NASA Reports Giant Hole Beneath Thwaites Glacier

The size of a cavity under a glacier plays an important role in melting, said the study's lead author, Pietro Milillo of JPL. "As more heat and water get under the glacier, it melts faster," Milillo explained.

NASA has confirmed that a huge cavity — two-thirds the size of Manhattan and almost 1,000 feet tall — is growing at the bottom of Thwaites Glacier in West Antarctica. This is one of several worrisome discoveries reported in a new NASA-led study of that glacier, with NASA saying the findings "highlight the need for detailed observations of Antarctic glaciers' undersides in calculating how fast global sea levels will rise in response to climate change."

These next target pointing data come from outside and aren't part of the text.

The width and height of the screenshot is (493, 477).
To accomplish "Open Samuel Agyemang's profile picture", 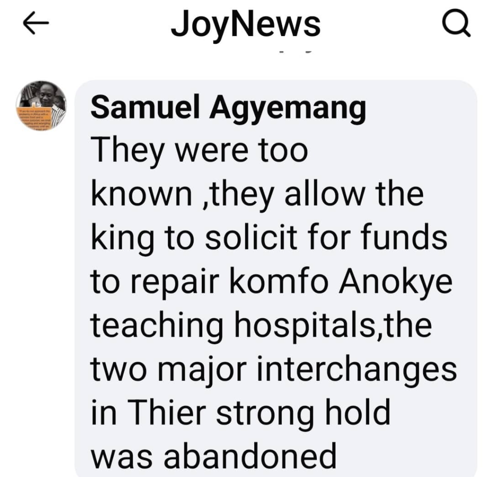I will coord(41,105).
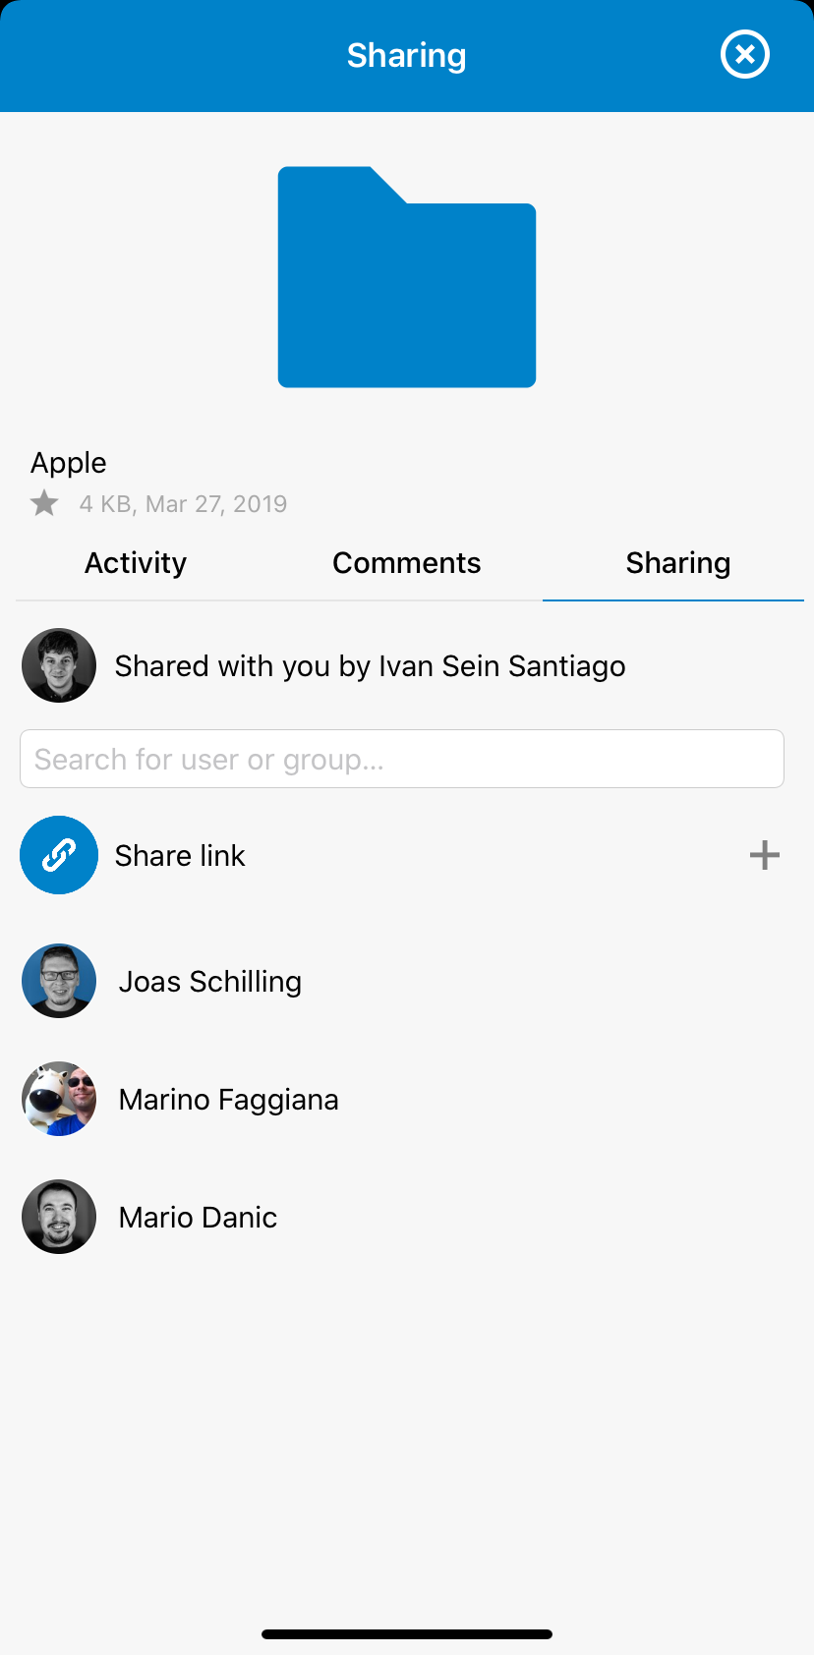The width and height of the screenshot is (814, 1655).
Task: Focus the Search for user or group field
Action: click(402, 759)
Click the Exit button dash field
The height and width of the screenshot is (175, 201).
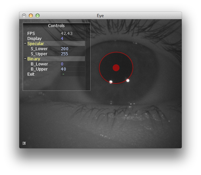coord(73,74)
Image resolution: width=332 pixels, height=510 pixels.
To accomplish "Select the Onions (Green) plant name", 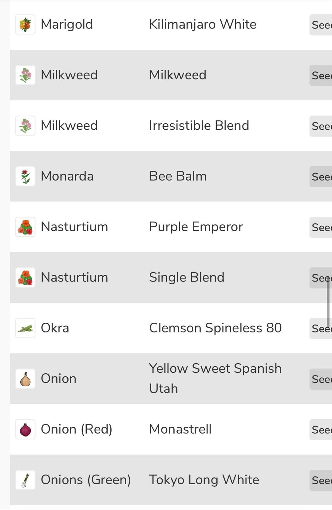I will pos(86,480).
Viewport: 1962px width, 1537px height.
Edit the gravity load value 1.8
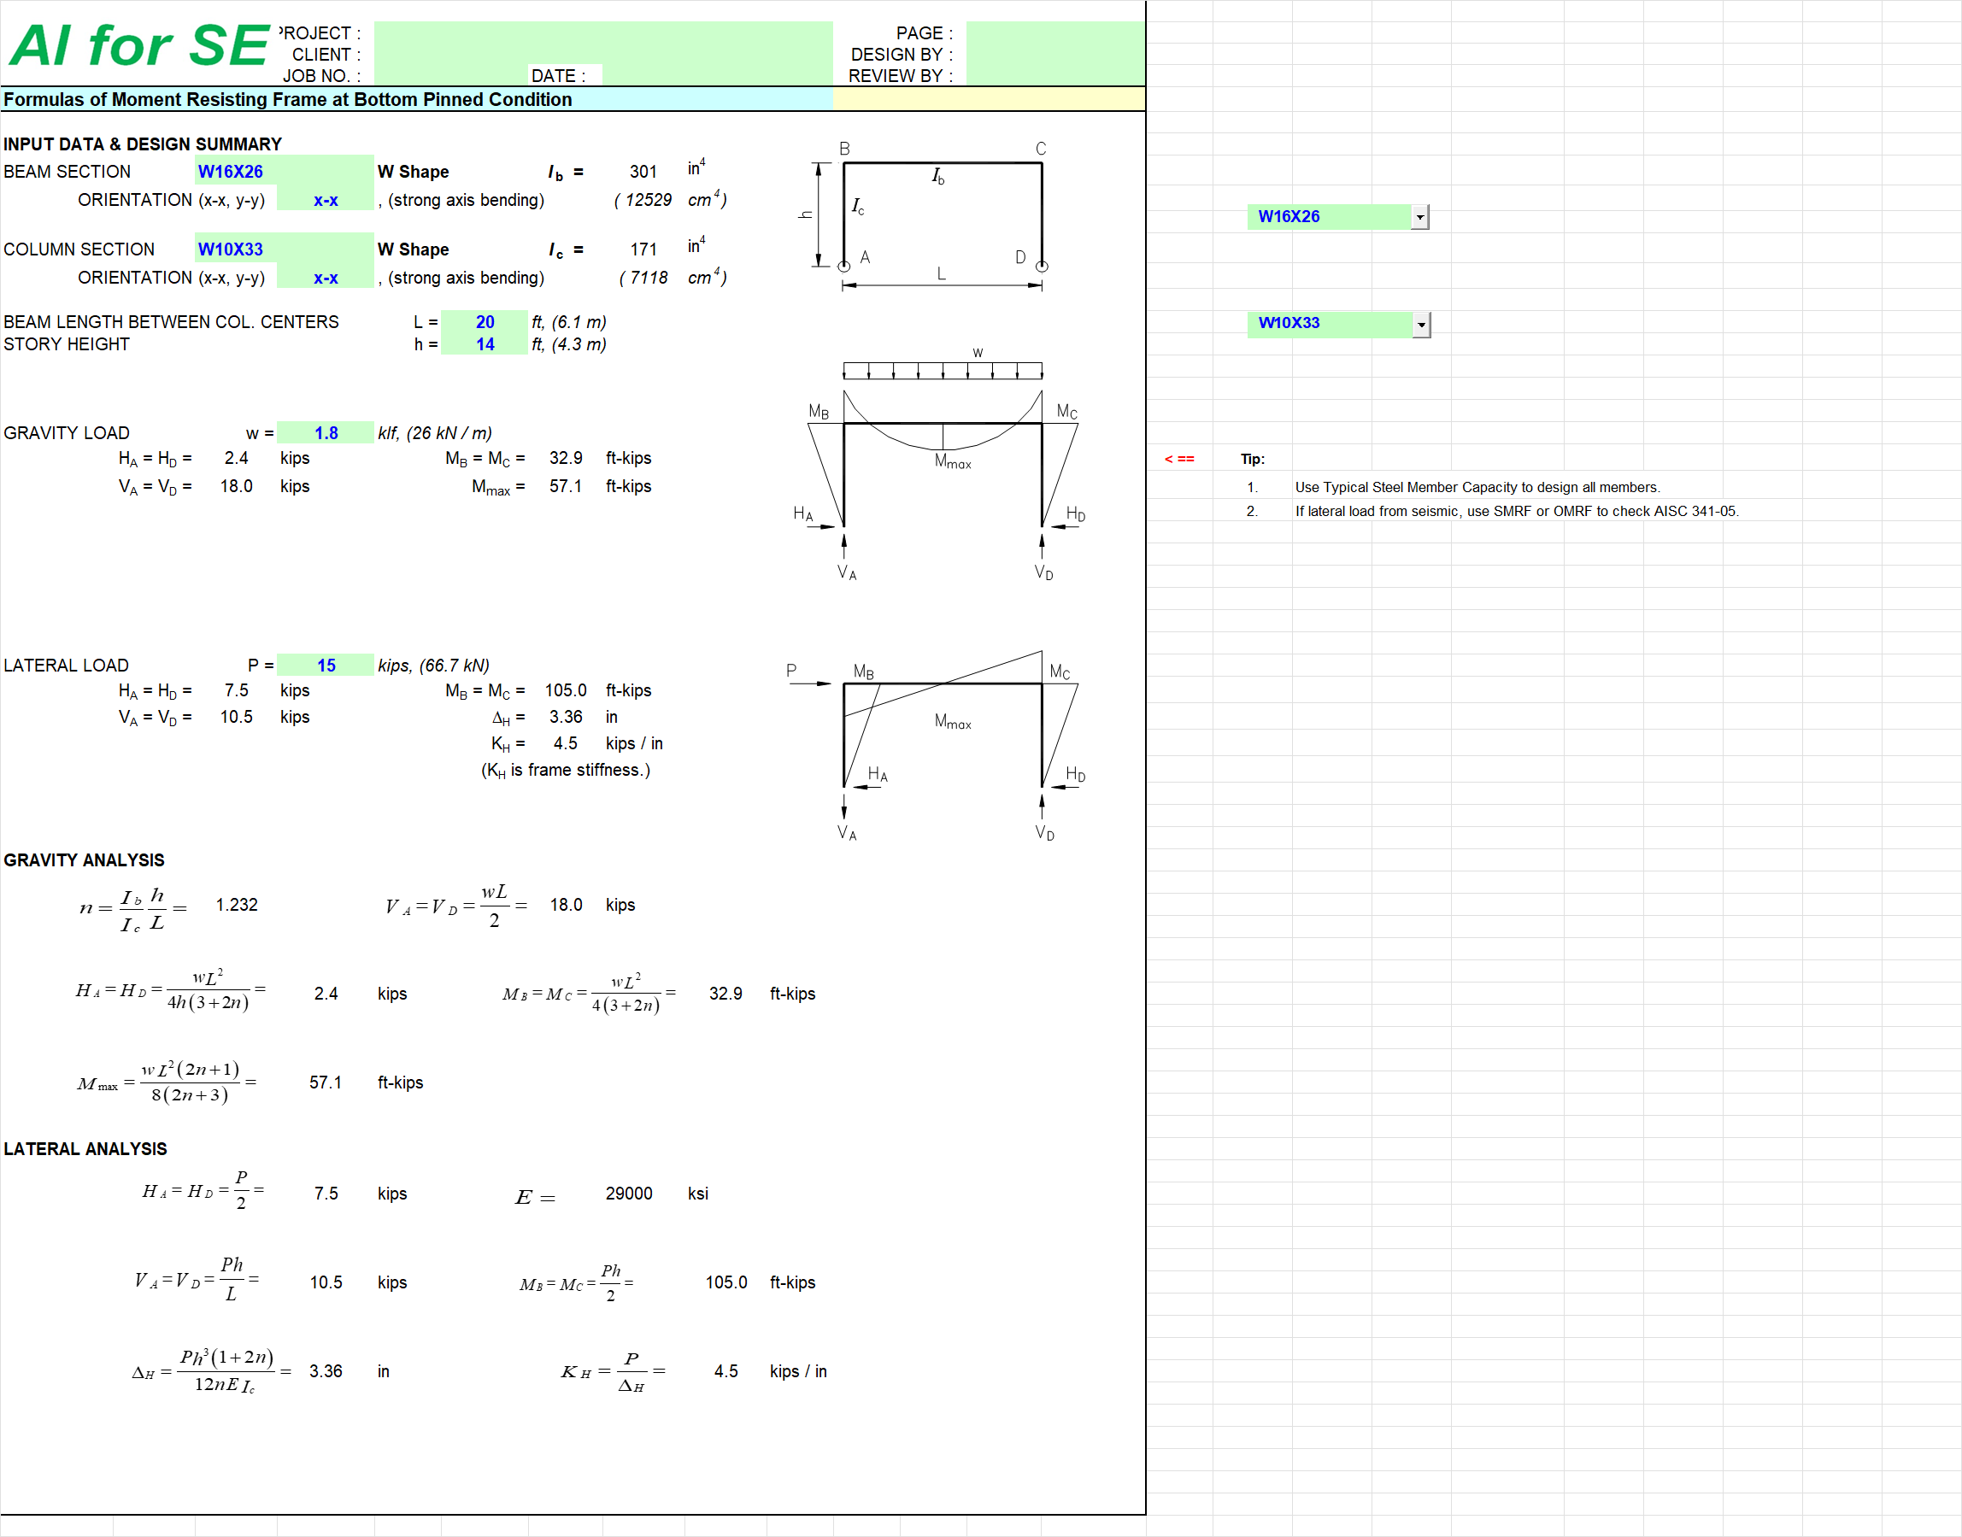pos(326,432)

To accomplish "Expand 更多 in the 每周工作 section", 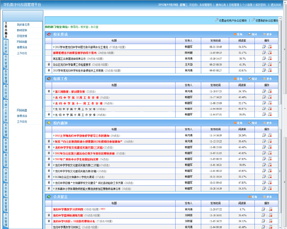I will pyautogui.click(x=267, y=79).
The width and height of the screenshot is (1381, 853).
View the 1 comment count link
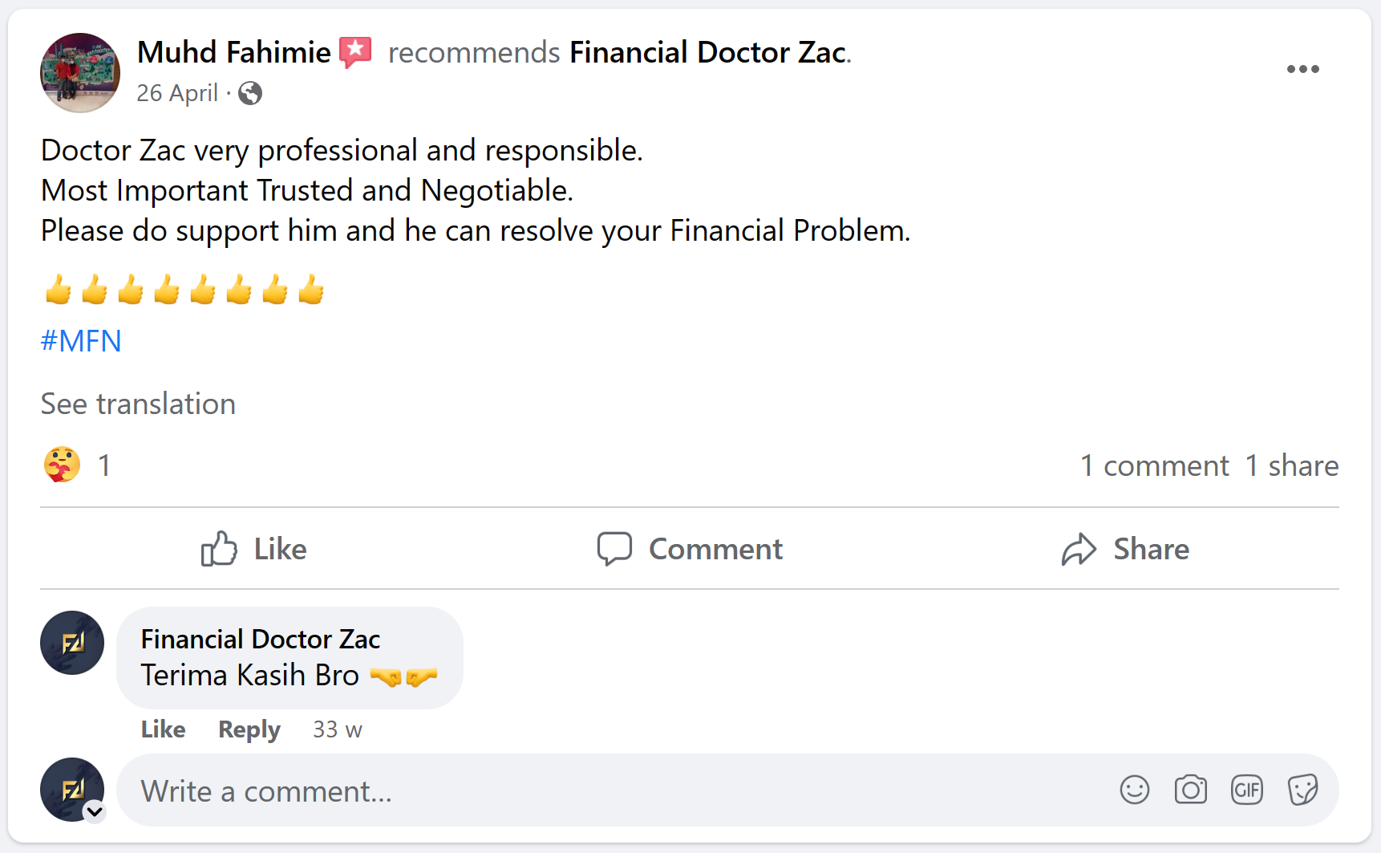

(The photo of the glacier included in this article is credited to NASA/OIB/Jeremy Harbeck.)

Researchers expected to find some gaps between ice and bedrock at the bottom of the glacier where ocean water could flow in and melt the glacier from below. But the size and fast growth rate of the hole surprised them: It's big enough to have contained 14 billion tons of ice, most of which melted during the past three years.

"We have suspected for years that Thwaites was not tightly attached to the bedrock beneath it," said Eric Rignot of the University of California, Irvine, and NASA's Jet Propulsion Laboratory. He is a co-author of the new study, which was published in Science Advances. "Thanks to a new generation of satellites, we can finally see the detail."

The cavity was revealed by ice-penetrating radar in NASA's Operation IceBridge, an airborne campaign beginning in 2010 that studies connections between the polar regions and global climate. The researchers also used data from a constellation of Italian and German spaceborne synthetic aperture radars.

The size of a cavity under a glacier plays an important role in melting, said the study's lead author, Pietro Milillo of JPL. "As more heat and water get under the glacier, it melts faster," Milillo explained.

NASA reported that Thwaites Glacier is currently responsible for approximately 4 percent of global sea level rise. It holds enough ice to raise the world ocean a little over 2 feet (65 centimeters) and backstops neighboring glaciers that would raise sea levels an additional 8 feet (2.4 meters) if all of the ice were lost.